Some rural lawmakers, including the House Speaker, designed a new revenue bill (HB2312) to collect fines from motorists who dare to use the left lane in ways that rural politicians couldn't imagine.
Some of the scenarios will present great frustration for drivers, and perhaps some unwarranted traffic citations. Several drivers will never truly see justice when some of those citations are imposed upon them. Expect to pay more than $200 any time you get cited.
Anyone who has attempted to contest a traffic citation have seen the way the game is really played. Often judges will slow-walk a case, causing far more time and resources to be wasted in the effort to defend an action. First you have the initial court date. It's nothing but a paper-shuffle and you are given a 2nd conference date when you plead not guilty. It may take you at least 3 days off work to sit around a courtroom awaiting your opportunity to present your case. If you have witnesses, they are also inconvenienced. Then you get to watch judges letting other lawyers cut in line. They always get to go first, when they are sitting in the special seats reserved just for them
But back to our issues with this bill. It leaves way too much vague terminology that will not mean the same thing to drivers as they might to peace officers.
Here's the text of HB2312:
First of all, one good reform in this law is that it no longer limits people to the "Right Lane". It simply prohibits how they use the left lane. That's important to metropolitan drivers who use a roadway where there may be 4 or 5 lanes going the same direction.
But the new language should have only applied to state or interstate highways NOT within city limits. Rural stretches of roadway are where 90+% percent of the problem exists.
As it is written, this law now applies to city streets where left turns are happening all the time. The amended language should have added the clause "or making a left turn".

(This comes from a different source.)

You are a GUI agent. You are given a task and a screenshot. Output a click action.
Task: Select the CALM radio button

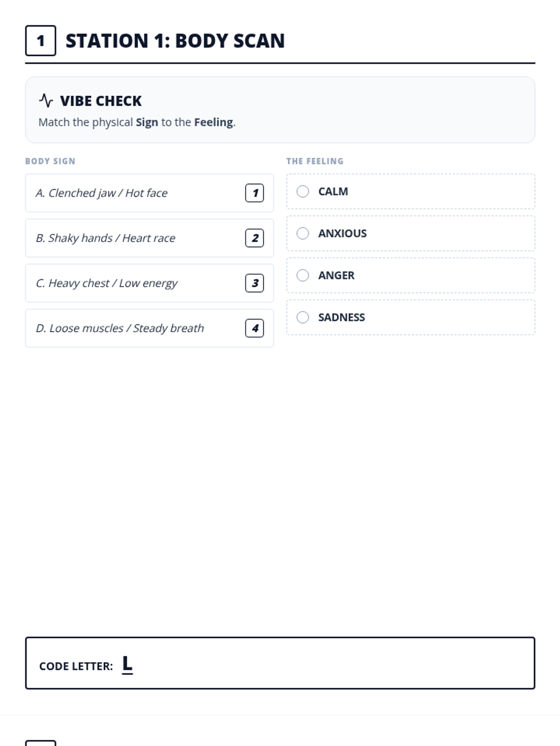tap(303, 192)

Now, traffic conditions bring to mind many possibilities but we usually thing of 'bumper-to-bumper' backups. But what about when the road is buried under a foot of snow? We only guess where the lines are.
'Flow' is even more vague. it could mean 'whatever gets the motorists to where they are going'. But you have to hope that the peace officer agrees with you.
'Road configuration' is even more vague. We hope it refers to the 3 illustrated examples I posted, but we could be wrong.
This bill had a possible good intention. But it could also have been just an effort to raise revenue without a vote of the people. We had a good law on the books and we should have left it pretty much the way it was and enforce it sensibly.